2026年に導入される予定となっている新F1エンジンレギュレーションの確定が遅れていることから、エンジンサプライヤーとしてF1参入を計画しているフォルクスワーゲン傘下のポルシェとアウディ、そしてF1はこの計画が頓挫してしまう可能性もあるのではないかと懸念し始めているとも伝えられている。
伝えられるところによれば、F1統括団体であるFIA(国際自動車連盟)には、すでに大幅に遅れている次期F1エンジン規則の詳細を早く発表するよう圧力がかけられているという。
また、リバティ・メディアが所有するF1商業権管理組織であるFOM(フォーミュラ・ワン・マネジメント)は、7月下旬にレギュレーションの投票を行い、その後15日以内にアウディとポルシェが2026年からの参戦を正式に申請するよう働きかけているようだとも言われている。
実際のところ、本当であれば遅くとも6月には確定していなければならなかったはずの新F1エンジンレギュレーションが、現時点では具体的な見通しが立たないほどに遅れてしまっているのはどうしてなのだろうか?
■「我々は歩み寄った」とメルセデスのボス
メルセデスF1チームを率いるCEO兼代表のトト・ヴォルフは、エンジンレギュレーションの確定が遅れているとしても、ポルシェとアルディがいまだに正式参入を発表しない理由がわからないとドイツの『Auto Motor und Sport(アウト・モートア・ウント・シュポルト)』に次のように語った。
「レギュレーションに依存してそのような決定を下すことは不可能だよ。我々のビジネスではレギュレーションは常に変化しているんだからね」
「我々は新規参入者の決断を期待することができる。

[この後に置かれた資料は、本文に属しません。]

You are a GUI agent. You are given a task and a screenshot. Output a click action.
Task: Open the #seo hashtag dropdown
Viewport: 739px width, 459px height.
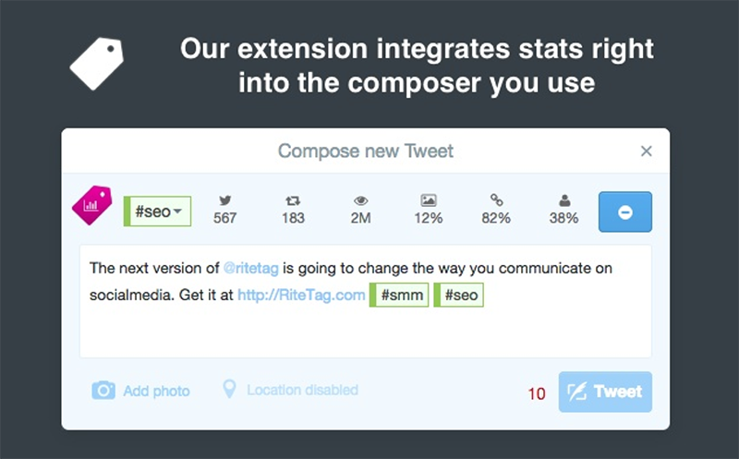tap(157, 211)
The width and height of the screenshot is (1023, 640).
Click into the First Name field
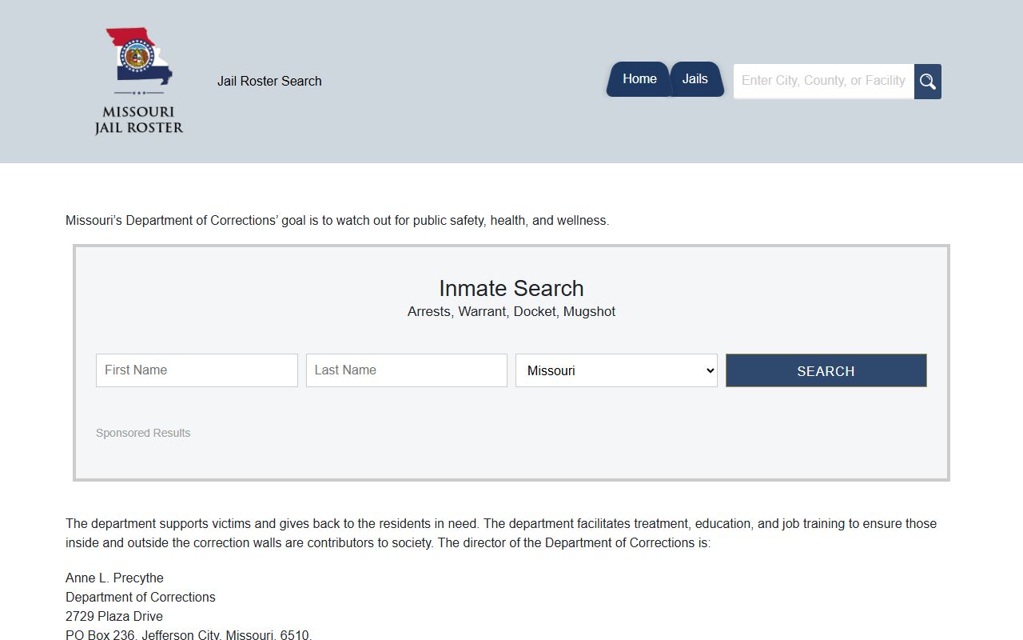coord(197,370)
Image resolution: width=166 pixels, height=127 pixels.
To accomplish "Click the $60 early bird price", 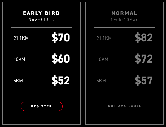I will click(61, 59).
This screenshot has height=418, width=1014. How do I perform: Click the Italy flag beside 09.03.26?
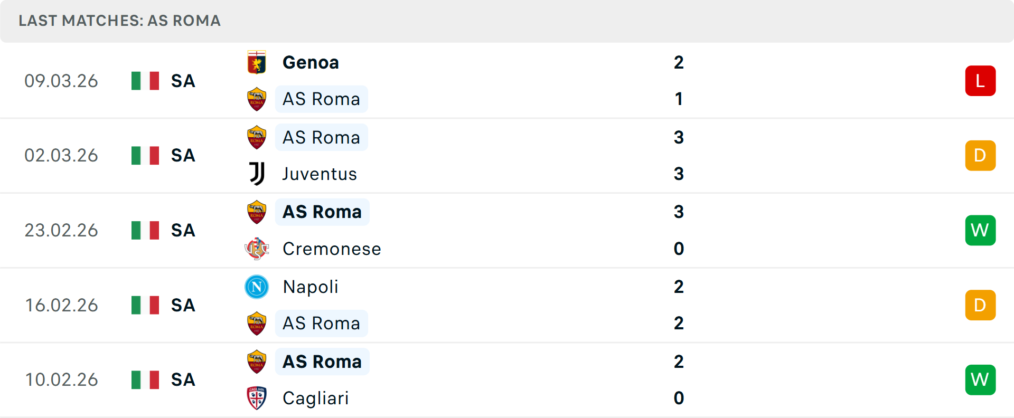coord(145,81)
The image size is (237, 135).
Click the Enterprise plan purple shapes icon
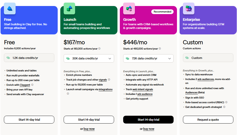pos(189,9)
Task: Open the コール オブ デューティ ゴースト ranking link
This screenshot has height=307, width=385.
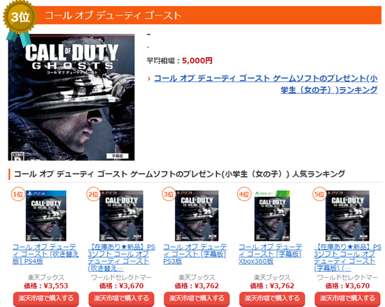Action: pos(265,84)
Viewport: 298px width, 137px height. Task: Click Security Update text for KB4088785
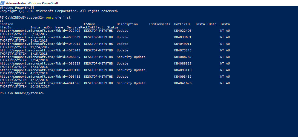(x=131, y=57)
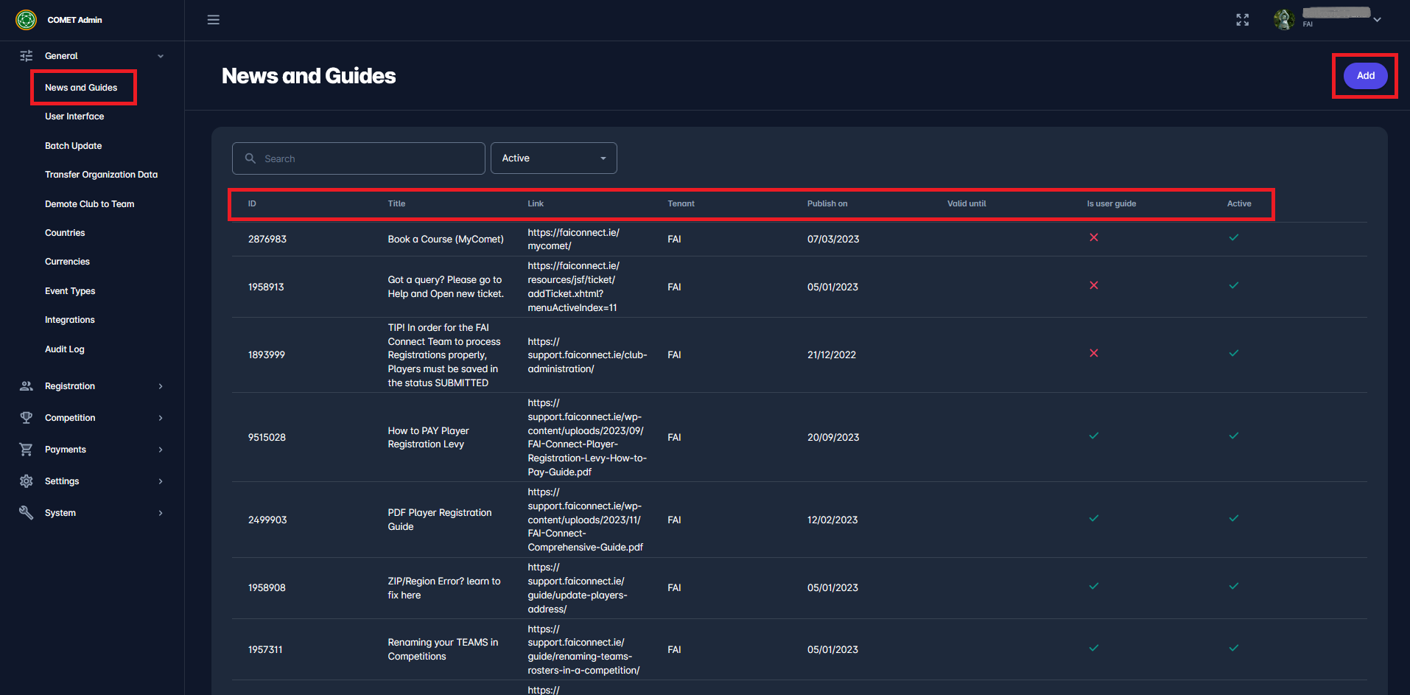Click the hamburger menu icon
The height and width of the screenshot is (695, 1410).
click(x=213, y=20)
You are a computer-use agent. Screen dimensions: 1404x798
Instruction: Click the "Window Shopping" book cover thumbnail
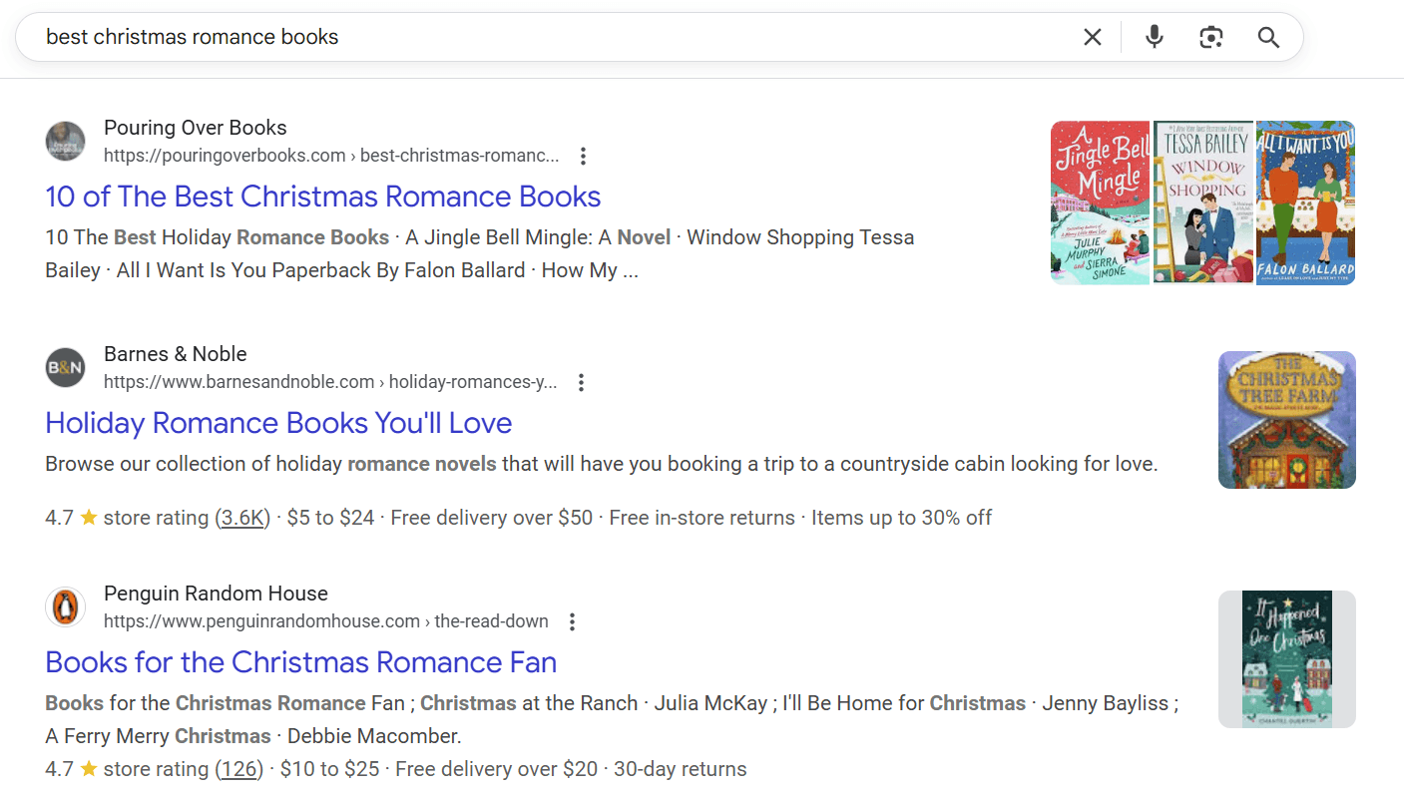[1203, 202]
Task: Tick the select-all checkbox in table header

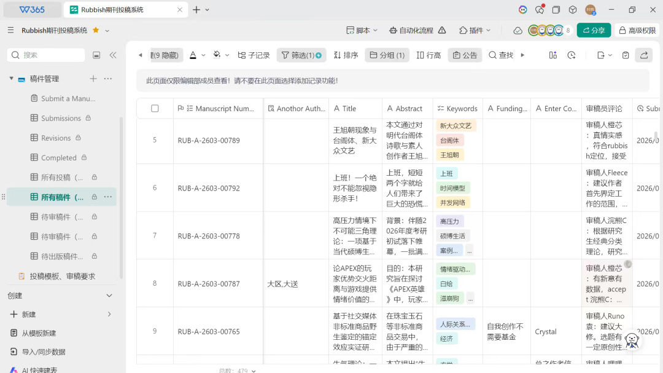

とりわけ、我々は彼らに対して大きく歩み寄ったんだからね」
■既存エンジンメーカーの遅延行為を疑うロス・ブラウン
現在のF1エンジンメーカー4社のうち、メルセデス、フェラーリ、ルノーは新たなエンジンレギュレーションの中にベンチテストに関する新たな制限を加えるよう要求していることが明らかになっている。
だが、F1モータースポーツ担当マネジングディレクターのロス・ブラウンは、これはあからさまな遅延戦術ではないかと疑っているようだ。
「コストに上限が設けられているのだから、ベンチテスト時間数を気にする必要はないだろう」
そう語った67歳のブラウンは次のように付け加えた。
「もし、そこにさらに資金を注ぎ込めば、ほかのところで節約しなければならないんだからね」
また、既存のエンジンメーカーたちは、エンジンピストンの材質をスチール(鋼鉄)としてレギュレーションに明記することを望んでいるものの、ポルシェとアウディはアルミニウムとすることを望んでいるとも伝えられている。
■まだ議論すべき細目が残されているだけだとフェラーリのボス
フェラーリのチーム代表を務めるマッティア・ビノットは、自分たちを含め、現在のF1エンジンメーカーたちは、単にポルシェやアウディのF1活動を困難なものにしようとしているわけではないと主張している。
「明らかにしておく必要があると思うが、アウディとポルシェがF1に参加することについて我々は非常に前向きだし、彼らが満足できるようにできることは何でもしてきたと思っている」
「我々はMGU-H(熱エネルギー回生システム)を取り除くことにしたが、それは彼らがF1に参加するのを助けるために行ったことだ。たとえ、それを外すことが我々にとってベストな選択肢ではなかったとしてもね」
そう語ったビノットは、レギュレーションの正式確定が遅れているのは、単に「まだ準備が整っていない」ためだと次のように付け加えている。
「まだ解決していない細目がある。そして、その未解決の細目に取り組み、議論し、合意することが必要なんだ」。